The Aktieninstitut wants to advertise with an offensive for more capital formation in the hands of employees. Positive examples from abroad serve as key witnesses.
Uta-Bettina von Altenbockum is allowed to advertise the Sweden model. The head of press and public relations at Deutsches Aktieninstitut has lived in Stockholm for several years and is convinced of the model there: 16 percent of the salary goes as a pension contribution in a pay-as-you-go system, as we know it from Germany. However, 2.5 percent have been taking the “premium pension” for several years. Every Swede saves in funds on the capital market. The government standard solution AP7 Safa invests 92 percent in shares. Return over the past few years: 9 percent annual average.
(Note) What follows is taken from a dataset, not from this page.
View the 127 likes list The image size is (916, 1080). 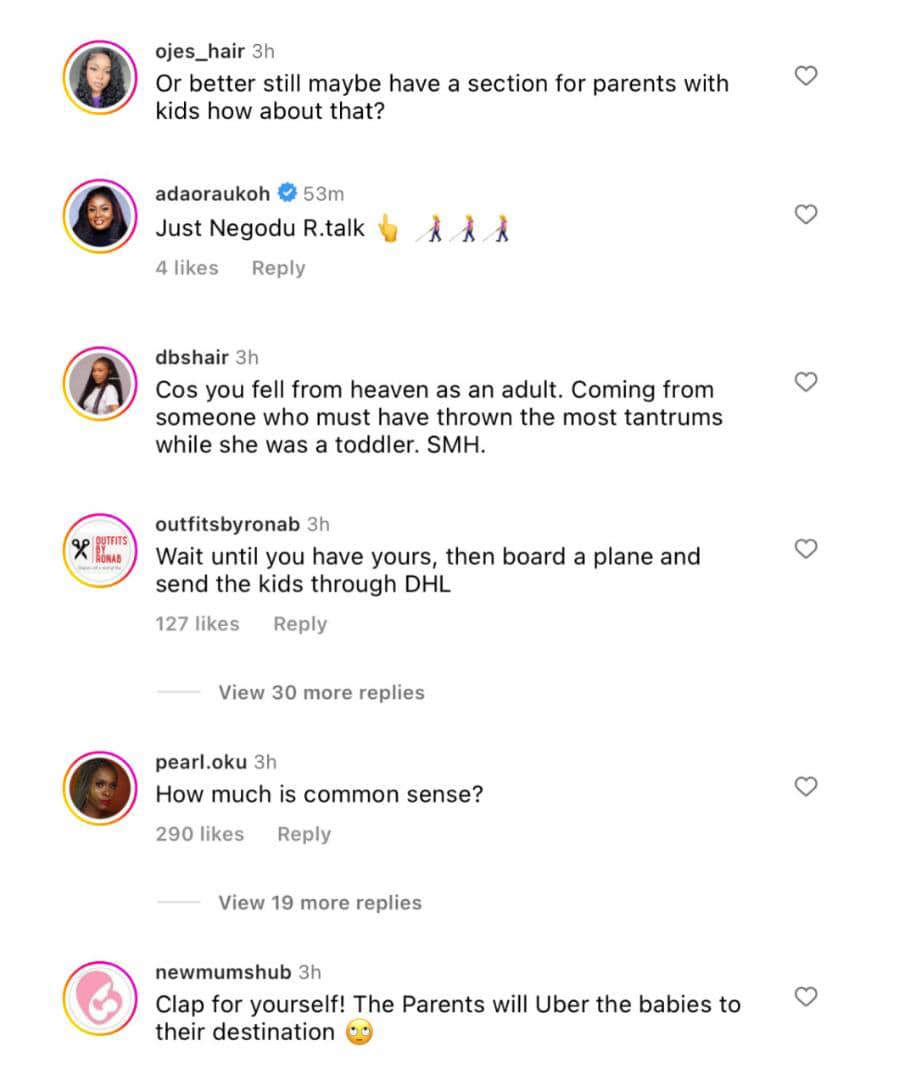point(198,624)
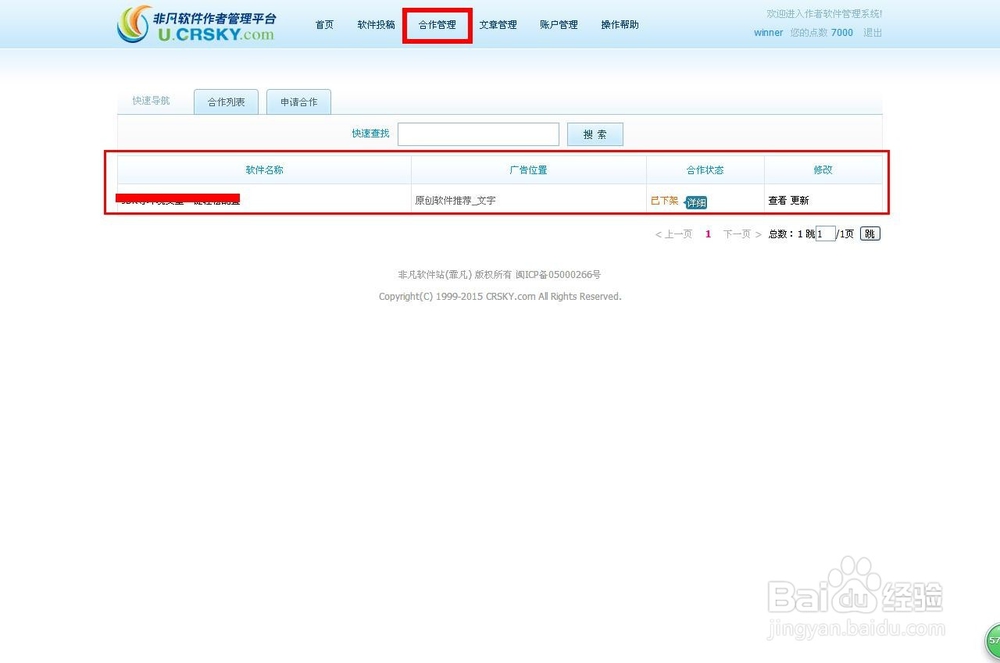Select the 已下架 status indicator

(x=663, y=200)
The demographic change, which threatens to overwhelm the pay-as-you-go system in aging societies, is supplemented by a high-yield addition of old-age provision on the capital market. Some countries have already gone this way and the Aktieninstitut has looked at the experiences not only in Sweden, but also in Denmark, the Netherlands, Switzerland, Canada, the United States, Great Britain and Australia. Result: excellent. “In none of the countries examined have we encountered problems that can be attributed to an excessively high equity quota,” says Norbert Kuhn, head of corporate finance at the Aktieninstitut and one of the authors of the study. “And we really tried to find disadvantages or problems.”